-- start --
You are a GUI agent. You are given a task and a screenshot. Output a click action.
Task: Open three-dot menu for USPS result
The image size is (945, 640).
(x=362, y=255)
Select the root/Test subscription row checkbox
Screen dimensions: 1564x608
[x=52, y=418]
-- end --
-- start --
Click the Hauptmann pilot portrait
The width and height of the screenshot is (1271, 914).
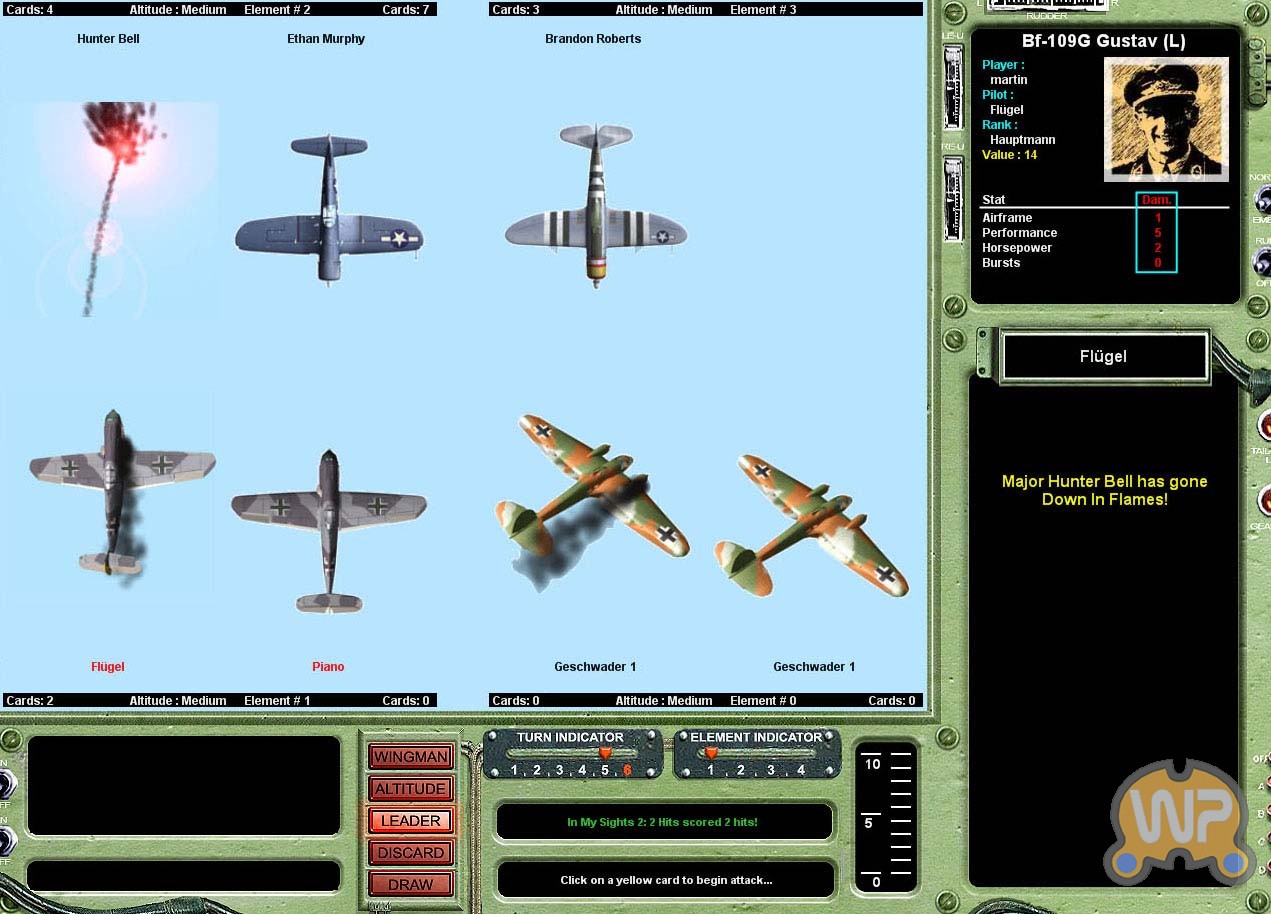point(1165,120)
-- end --
-- start --
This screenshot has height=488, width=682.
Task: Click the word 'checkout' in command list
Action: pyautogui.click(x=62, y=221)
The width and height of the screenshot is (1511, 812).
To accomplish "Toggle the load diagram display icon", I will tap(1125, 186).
-- end --
__DIRECTIVE__: Echo the rows from the line containing "You are a GUI" through the line containing "[x=52, y=418]", both ends included.

__RESULT OF THIS EXERCISE__:
You are a GUI agent. You are given a task and a screenshot. Output a click action.
Task: Open three-dot menu for USPS result
The image size is (945, 640).
(x=362, y=255)
Select the root/Test subscription row checkbox
Screen dimensions: 1564x608
[x=52, y=418]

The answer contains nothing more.